**Source passage**
◆ ◆ ◆ ◆ ◆

GanWest: Group Psychotherapy

Group Psychotherapy is offered in either a 'time-limited' or 'slow-open' group. If you decide that joining a therapy group may be the most appropriate way forward, thought will be given to which would be the most suitable group for you. You will be offered a number of preparatory sessions with the therapist of the group, and have an opportunity to ask any questions and raise any doubts you may have about joining a group.

Fixed term group analytic psychotherapy usually refers to groups lasting for between 20 and 40 sessions. The focus may be on a particular issue e.g. bereavement, life changes, finding a voice, parenting difficulties, eating problems, anger. The emphasis is on finding a way of identifying and sharing one's experience of the presenting problem as well as exploring and working through the underlying causes of your difficulties.

Brief, workshop-style therapy usually lasts for 8-12 sessions. This is a recognised treatment that has proven successful in helping to manage particular behaviours: e.g. smoking, diet and lifestyle issues, parenting, self-image, anger management. Here, group members will share a common behaviour and the focus of the group will be its underlying causes and habitual associations. With greater understanding of what underlies the behaviour, the aim is then to develop strategies to manage it.

Medium- to long-term group analytic psychotherapy involves meeting once or twice a week throughout the year, with breaks at Christmas, Easter, Whitsun and the summer holiday period. Since the problems of participants have usually been many years in the making, group members are expected to commit for a minimum of one year. These are sometimes referred to as 'slow open' groups in that, as members leave, new members join. Typical reasons for referral are:

Group members will have a range of presenting problems. The assessment and selection of members by the therapist helps to ensure a balanced group that usually consists of both men and women. However, groups with more homogeneity are sometimes advised. For example: single gender, adolescents, young people aged 18-25.

◆ ◆ ◆ ◆ ◆

**Task details**
Please state how many sessions brief, workshop-style therapy usually lasts, according to the group psychotherapy text above.

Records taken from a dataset

◆ ◆ ◆ ◆ ◆

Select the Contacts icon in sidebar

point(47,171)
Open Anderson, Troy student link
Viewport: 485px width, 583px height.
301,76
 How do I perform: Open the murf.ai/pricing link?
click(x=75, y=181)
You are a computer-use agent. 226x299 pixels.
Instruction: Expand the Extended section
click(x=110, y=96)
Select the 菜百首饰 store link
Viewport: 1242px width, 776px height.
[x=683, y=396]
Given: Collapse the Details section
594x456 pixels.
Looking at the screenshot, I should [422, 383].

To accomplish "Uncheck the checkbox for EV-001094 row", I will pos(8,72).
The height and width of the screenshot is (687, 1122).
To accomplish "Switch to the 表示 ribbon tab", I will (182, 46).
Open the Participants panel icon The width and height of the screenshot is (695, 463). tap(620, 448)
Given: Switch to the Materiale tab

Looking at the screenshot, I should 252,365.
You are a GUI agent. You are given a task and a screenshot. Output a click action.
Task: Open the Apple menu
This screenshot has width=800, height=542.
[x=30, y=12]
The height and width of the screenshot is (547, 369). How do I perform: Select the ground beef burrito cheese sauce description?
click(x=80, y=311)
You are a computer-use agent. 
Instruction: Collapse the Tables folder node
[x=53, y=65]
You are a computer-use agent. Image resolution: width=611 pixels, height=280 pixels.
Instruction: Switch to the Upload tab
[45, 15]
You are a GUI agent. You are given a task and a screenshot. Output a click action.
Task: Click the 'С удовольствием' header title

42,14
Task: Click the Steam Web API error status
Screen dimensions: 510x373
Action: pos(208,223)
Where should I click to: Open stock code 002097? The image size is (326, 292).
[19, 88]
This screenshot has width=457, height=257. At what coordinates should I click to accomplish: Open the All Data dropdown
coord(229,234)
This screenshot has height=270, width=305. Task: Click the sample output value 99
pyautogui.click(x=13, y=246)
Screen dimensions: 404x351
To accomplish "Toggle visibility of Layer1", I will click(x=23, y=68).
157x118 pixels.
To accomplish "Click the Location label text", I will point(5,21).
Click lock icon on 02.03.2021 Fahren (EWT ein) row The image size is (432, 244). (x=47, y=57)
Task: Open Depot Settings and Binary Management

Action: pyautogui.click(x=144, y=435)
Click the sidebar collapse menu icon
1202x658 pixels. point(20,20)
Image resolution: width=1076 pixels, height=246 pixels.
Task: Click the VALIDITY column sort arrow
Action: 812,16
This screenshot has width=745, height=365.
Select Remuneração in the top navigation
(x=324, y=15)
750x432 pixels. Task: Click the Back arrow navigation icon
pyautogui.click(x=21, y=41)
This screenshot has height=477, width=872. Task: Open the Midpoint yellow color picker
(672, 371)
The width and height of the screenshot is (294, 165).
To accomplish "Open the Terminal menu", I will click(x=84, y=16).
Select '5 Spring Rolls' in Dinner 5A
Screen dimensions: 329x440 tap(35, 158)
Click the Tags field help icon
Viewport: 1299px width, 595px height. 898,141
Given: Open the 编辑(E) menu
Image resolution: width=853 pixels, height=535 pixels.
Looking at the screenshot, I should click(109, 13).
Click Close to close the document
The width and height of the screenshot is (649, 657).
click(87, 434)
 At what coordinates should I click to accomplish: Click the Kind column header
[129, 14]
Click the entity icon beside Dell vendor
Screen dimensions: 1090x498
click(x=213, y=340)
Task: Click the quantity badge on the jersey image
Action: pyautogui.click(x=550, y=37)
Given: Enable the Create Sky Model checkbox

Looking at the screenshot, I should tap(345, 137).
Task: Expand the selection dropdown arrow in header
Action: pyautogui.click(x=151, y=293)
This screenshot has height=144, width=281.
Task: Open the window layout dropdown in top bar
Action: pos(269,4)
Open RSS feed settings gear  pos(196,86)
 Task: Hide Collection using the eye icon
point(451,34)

◆ ◆ ◆ ◆ ◆

**Answer box**
It usually lasts for 8-12 sessions.